There are mentions within her travel diaries of sporadic wheelchair use, and in this 1954 photo you can see Grace using a pair of crutches (JMM 1985.154.2.10). It is highly possible that Grace herself was a victim of the disease – though this is unconfirmed. We also have a brief mention in The Sun of a surgery in 1910 at St. Agnes’ Hospital, which could be related. The brief mentions of accessibility within her travel diaries give a very small look (through a very privileged lens) of one experience traveling with a disability.

In preparation for this whole endeavor, there was (and still is!) some work to be done – most importantly, transcribing the handwritten diaries. To make this process easier, I’ve been photographing each written page, so I can blow it up on my screen, which makes “translating” Grace’s handwriting simpler, but there are still plenty of words I haven’t quite been able to make out, and, as a human and not an all-powerful artificial intelligence, I am as prone to errors as anyone, so I’m sure there will be a few transcription errors throughout.
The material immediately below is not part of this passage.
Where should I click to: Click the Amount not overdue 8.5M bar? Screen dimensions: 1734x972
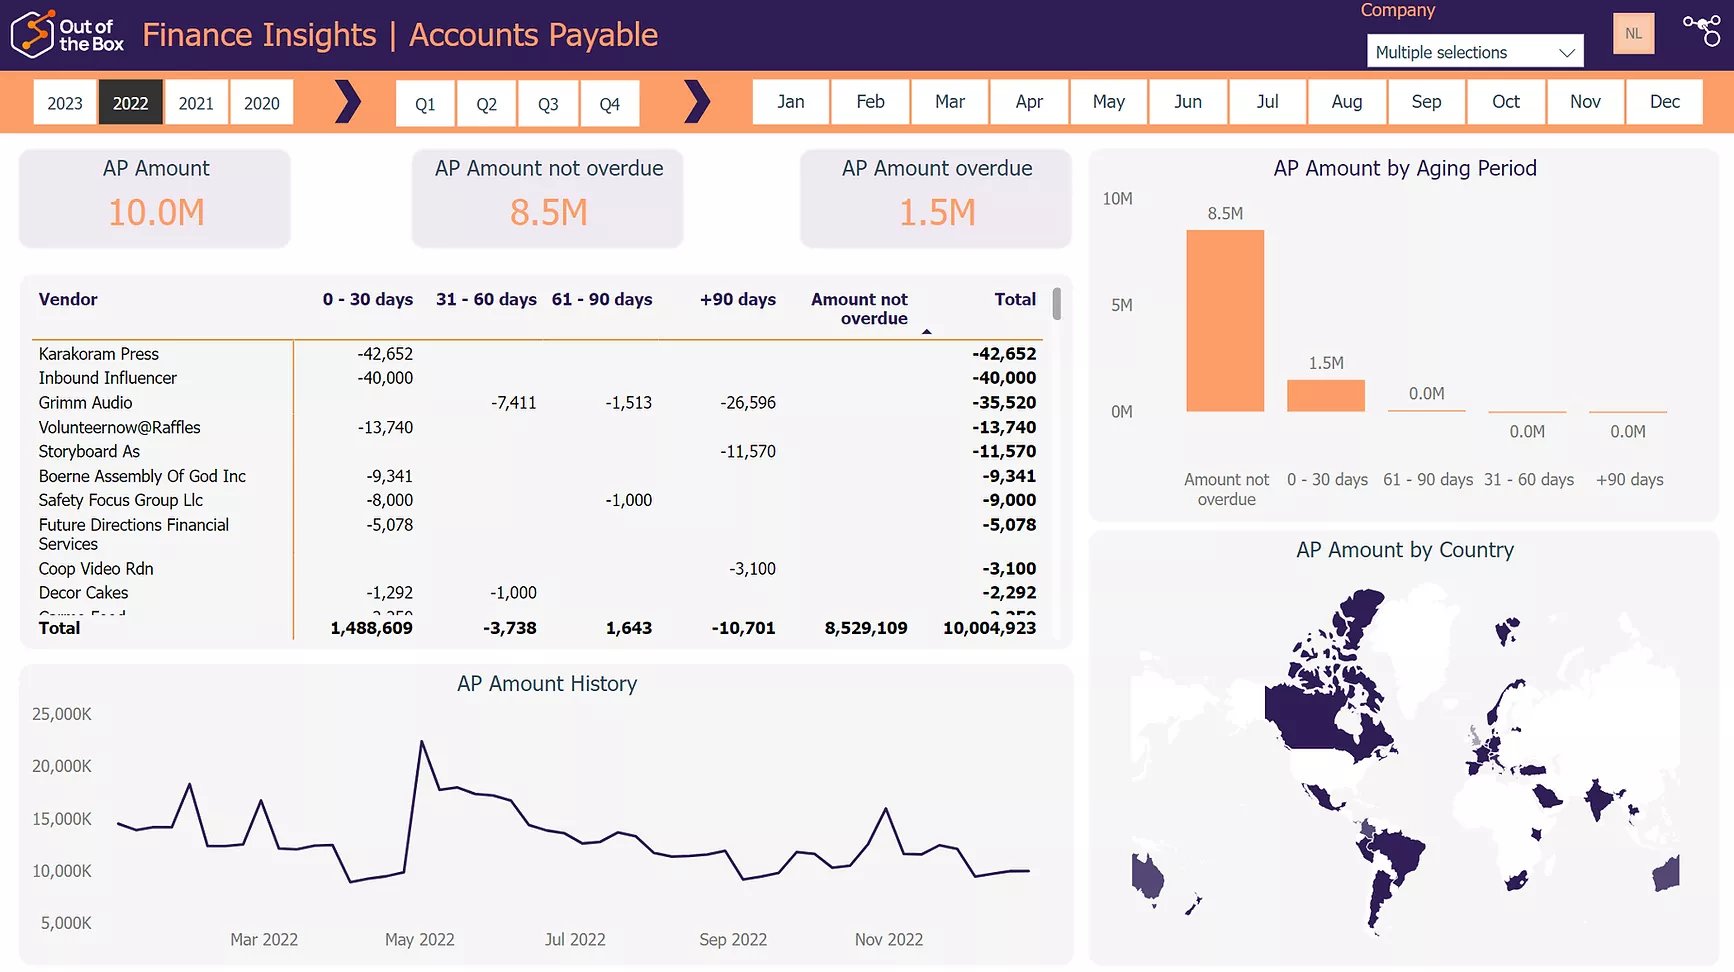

I hope you’ll forgive me. (And if you’ve got a better guess on some of the trickier words, please let me know what you think!) And while one trip (from 1929) had been transcribed in the past, it was on a typewriter, so still needed to be retyped into a digital format.

Part of the transcription process has been minor editing – mostly for punctuation (Grace wasn’t too fond of commas!) to help with reading comprehension. In some cases I have corrected or updated spellings where leaving the original would cause confusion, but otherwise I have tried to leave Grace’s words as she wrote them. Words or letters appear in brackets [like this] are best guesses on my part, either because a word was missing or because it was difficult to make out Grace’s writing. Additional notes or commentary may appear as footnotes as well. Introductory remarks will appear at the top of each post and will be italicized to help make it clear that these comments are from me, and not part of Grace’s diaries.

Starting next week, on January 15th, I’ll be sharing Grace’s travel diaries – sometimes her entire entries, sometimes selections (but I’ll try and always make the full transcripts available) here on the JMM blog every Tuesday. Wherever possible, I hope to illustrate these posts with period appropriate photographs and illustrations, as well as sharing interesting articles and other reading about the people and places Grace mentions throughout her travels – images will generally link to their sources and the additional facts and stories will appear as direct links or links in the footnotes.

A word of caution – Grace is very much a product of her time, and there are words and phrases used throughout that today would not be acceptable. There are also occasionally events that many of us today might find hard to handle (for example, Grace’s description of a bull fight in Mexico). I’ll do my best to give content warnings at the head of a post and ask you to make your own best care decisions when it comes to reading.  Overall, however, Grace’s recounting of her travels (at least those I’ve transcribed so far) are lighthearted and focused on the beautiful scenery she finds herself in.

For now, I’ll leave you with the earliest entry we have from Grace’s travel diaries:

November 2, 1919: Sunday Evening. Dinner at Hotel Pennsylvania on arrival. Then to Hotel Knickerbocker, our temporary home, where the Maas family called in the evening. My first visit to New York and I am so excited.